These predictions are interesting but what we really want is probabilities. We would like to find the probability of a home win, a draw, and an away win so that we can compare with betting websites. We then look at these as theoretical values and would bet accordingly. For example, if the probability implied by the betting odds are much lower than that given with the model, we would want to be on that result. We also find probabilities for the total number of goals in a match, and the win margin.

We look to the Skellam distribution for the difference between two Poisson random variables.

Idea: Skellam distribution (difference between two Poisson random variables)

We now define functions in order to make this easier. We should have done this long ago, it would have saved a lot of time and effort. But oh well, at least we have it now.

We see that we have many hyperparamters here that should be tuned: correlation (between home and away goals), xG_importance (amount of weight we give to xG), com (decay of weights).
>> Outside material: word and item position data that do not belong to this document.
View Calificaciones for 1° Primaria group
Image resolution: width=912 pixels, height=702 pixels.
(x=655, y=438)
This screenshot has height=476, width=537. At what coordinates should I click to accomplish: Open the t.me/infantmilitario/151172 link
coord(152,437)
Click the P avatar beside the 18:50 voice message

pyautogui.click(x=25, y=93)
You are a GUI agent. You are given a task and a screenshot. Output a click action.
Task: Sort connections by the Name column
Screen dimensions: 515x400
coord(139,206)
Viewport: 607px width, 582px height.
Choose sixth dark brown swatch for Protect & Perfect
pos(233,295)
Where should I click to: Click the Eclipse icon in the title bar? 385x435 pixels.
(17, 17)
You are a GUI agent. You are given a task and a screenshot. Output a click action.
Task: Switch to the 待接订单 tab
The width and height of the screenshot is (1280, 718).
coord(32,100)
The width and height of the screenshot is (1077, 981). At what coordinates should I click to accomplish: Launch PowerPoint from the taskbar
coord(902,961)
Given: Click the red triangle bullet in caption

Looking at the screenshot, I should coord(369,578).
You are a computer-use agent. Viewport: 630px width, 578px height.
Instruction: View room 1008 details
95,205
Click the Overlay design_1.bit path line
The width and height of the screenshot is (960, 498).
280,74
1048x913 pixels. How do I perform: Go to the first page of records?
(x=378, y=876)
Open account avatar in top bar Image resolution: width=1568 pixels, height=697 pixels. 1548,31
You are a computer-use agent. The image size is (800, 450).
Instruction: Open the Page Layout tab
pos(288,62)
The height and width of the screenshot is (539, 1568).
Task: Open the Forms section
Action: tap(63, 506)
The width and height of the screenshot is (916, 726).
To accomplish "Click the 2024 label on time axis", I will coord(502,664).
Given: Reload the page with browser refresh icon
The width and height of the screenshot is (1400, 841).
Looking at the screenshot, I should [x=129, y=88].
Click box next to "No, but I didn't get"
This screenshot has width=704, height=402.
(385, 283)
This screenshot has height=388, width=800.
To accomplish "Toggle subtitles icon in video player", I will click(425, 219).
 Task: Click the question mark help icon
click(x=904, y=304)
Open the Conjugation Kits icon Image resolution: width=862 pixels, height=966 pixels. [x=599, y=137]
We would ideally perform a grid search to optimize over these parameters but I don't currently have a nice framework to quantify the performance of the model.



In [441]:
df = everygame[['G_home', 'G_away', 'xG_home', 'xG_away']]

In [443]:
df.corr()

Unnamed: 0,G_home,G_away,xG_home,xG_away
G_home,1.0,-0.054796,0.610008,-0.167906
G_away,-0.054796,1.0,-0.20493,0.620044
xG_home,0.610008,-0.20493,1.0,-0.283827
xG_away,-0.167906,0.620044,-0.283827,1.0


In [485]:
def get_data(com=9):    
    everygame = pd.read_csv('everygame.csv')
    team_results = {}
    for i in range(len(teams)):
        team_results[i] = everygame[(everygame['Home']==teams[i]) | (everygame['Away']==teams[i])][['Home','xG_home', 'G_home', 'G_away', 'xG_away', 'Away']]

        team_results[i] = team_results[i].reset_index(drop=True)

        team_results[i]['xG_for'] = [team_results[i].iloc[x]['xG_home'] if team_results[i].iloc[x]['Home'] == teams[i] else team_results[i].iloc[x]['xG_away'] for x in range(len(team_results[i]))]
        team_results[i]['G_for'] = [team_results[i].iloc[x]['G_home'] if team_results[i].iloc[x]['Home'] == teams[i] else team_results[i].iloc[x]['G_away'] for x in range(len(team_results[i]))]
        team_results[i]['G_against'] = [team_results[i].iloc[x]['G_away'] if team_results[i].iloc[x]['Home'] == teams[i] else team_results[i].iloc[x]['G_home'] for x in range(len(team_results[i]))]
        team_results[i]['xG_against'] = [team_results[i].iloc[x]['xG_away'] if team_results[i].iloc[x]['Home'] == teams[i] else team_results[i].iloc[x]['xG_home'] for x in range(len(team_results[i]))]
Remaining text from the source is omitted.